67

67

На четвёртом курсе было много спецпредметов, призванных готовить из нас специалистов-геологов. Кроме геологии и палеонтологии начался курс кристаллографии, геотектоники и ряда других дисциплин.

Следуя советам Сёмы, я твёрдо решил в следующем учебном году, когда уже непременно закончится война, перевестись в другой институт с учётом состояния своего здоровья. Больше всего мне хотелось поступить в какой-нибудь Одесский ВУЗ. Полюбился мне этот город у моря по рассказам Зюни и недолгому моему довоенному знакомству с ним.

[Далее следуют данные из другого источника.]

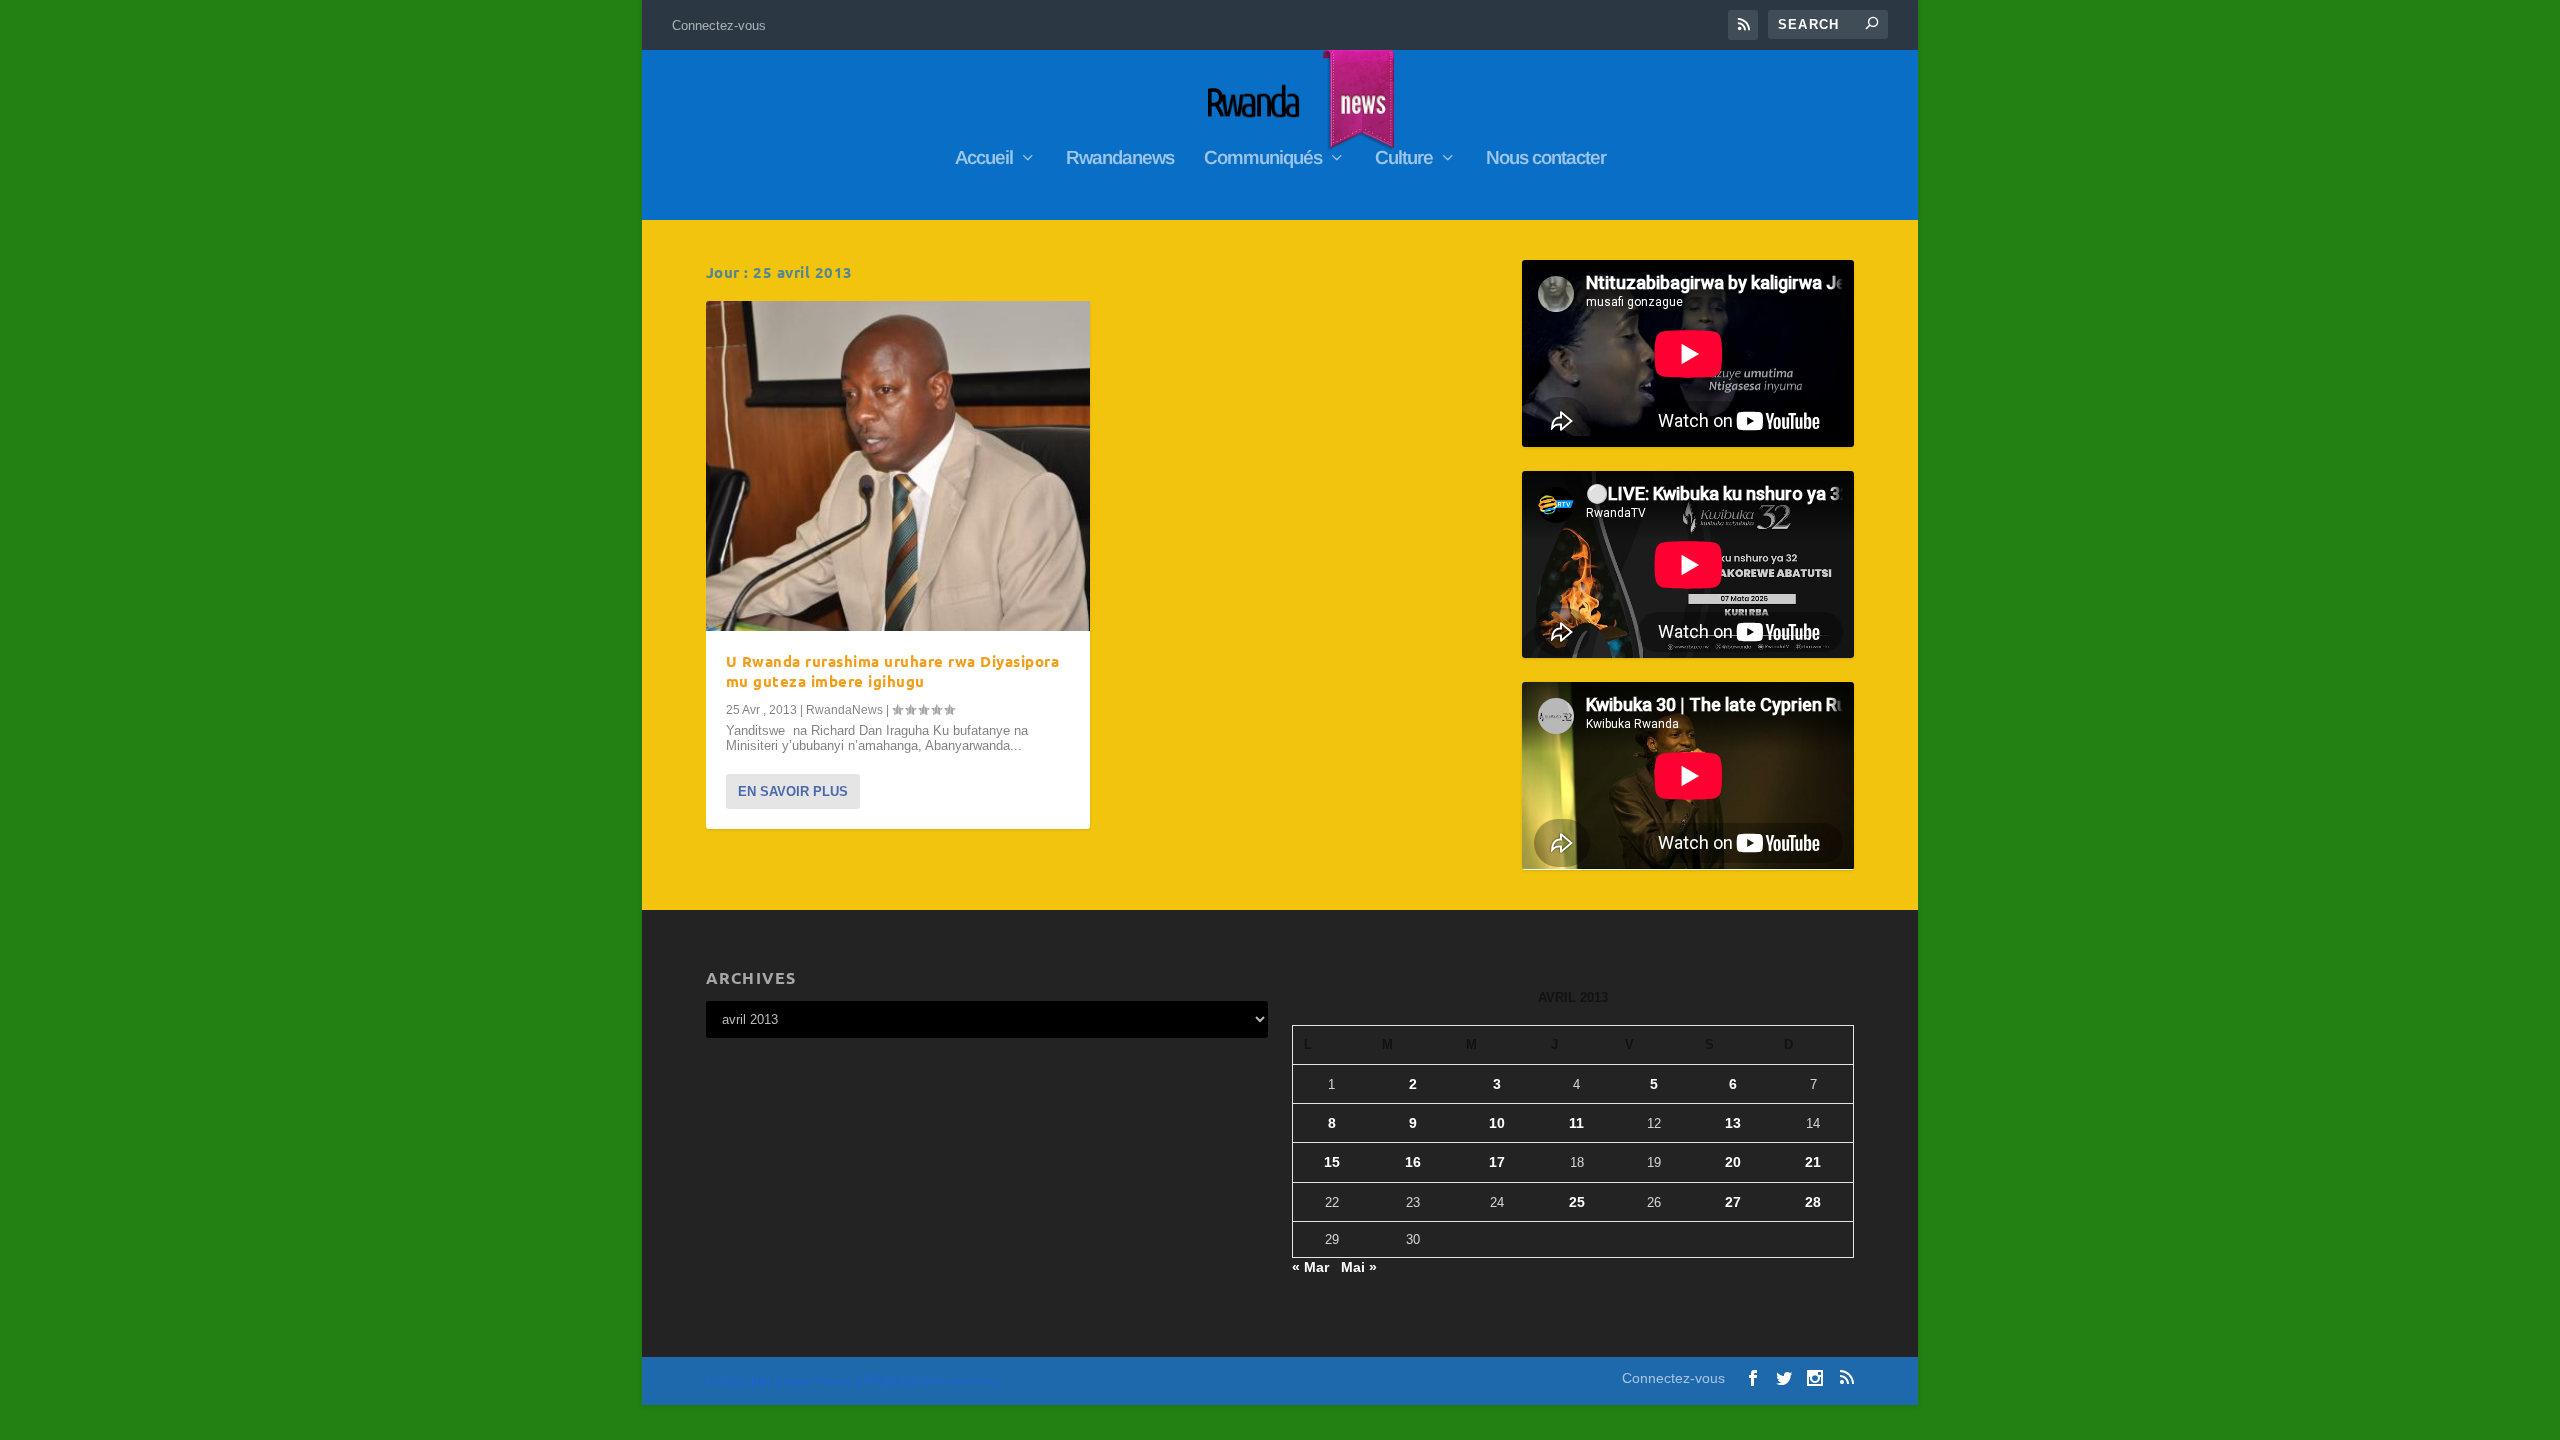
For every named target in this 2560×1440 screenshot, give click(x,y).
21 (1813, 1162)
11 (1576, 1123)
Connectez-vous (719, 25)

Я надеялся после четвёртого курса уговорить Выдрина дать согласие на мой перевод, но несмотря на эти планы не изменил своего отношения к учёбе, в том числе и к предметам узкой геологической специализации.

Много времени отнимала общественная работа. Как секретарю комсомольской организации института приходилось участвовать в собраниях городских активов, в работе пленумов горкома комсомола, в заседаниях учёного Совета института.

Инна часто приглашала меня домой по выходным и праздничным дням, чтобы угостить обедом, который, наверное, специально для меня готовила с Надей. Когда я хвалил удивительно вкусные закуски и разнообразные горячие блюда, Инна относила благодарные отзывы в адрес своей сестры, которая отличалась, по её словам, редкими способностями сочинять рецепты и вкусно готовить. Надя же утверждала, что Инна владеет не меньшим талантом поварского искусства, и в том, что обеды получаются вкусными больше её заслуг. Трудно было в то голодное время не соблазниться очередным приглашением сестёр Крыликовых на воскресный или праздничный обед, но когда это стало повторяться каждое воскресенье, стал придумывать различные причины отказа. Я хорошо представлял себе, что стоило приготовление такого обеда, особенно если для него требовалось покупать на рынке мясо или рыбу. А без этих дорогих продуктов не обходился почти ни один из них. Мучила совесть, что ввожу сестёр в такие расходы, а сам я в то время участвовать в покупке продуктов или напитков был не в состоянии.

Инна понимала настоящие причины моих отказов от воскресных обедов в их доме и стала приносить еду к нам в общежитие. То винегрет или салат приготовит, то кашу рисовую или гречневую наварит, а то и кастрюлю украинского борща, что считался фирменным блюдом Крыликовых, принесёт. Всё это Инна готовила, конечно, на всех четырёх обитателей нашей комнаты, ибо хорошо знала, что здесь всё делится поровну.

Моим друзьям, особенно Лёне Шустеру и Рувке Фан-Юнгу, очень нравились эти блюда и они вообще были без ума от Инны.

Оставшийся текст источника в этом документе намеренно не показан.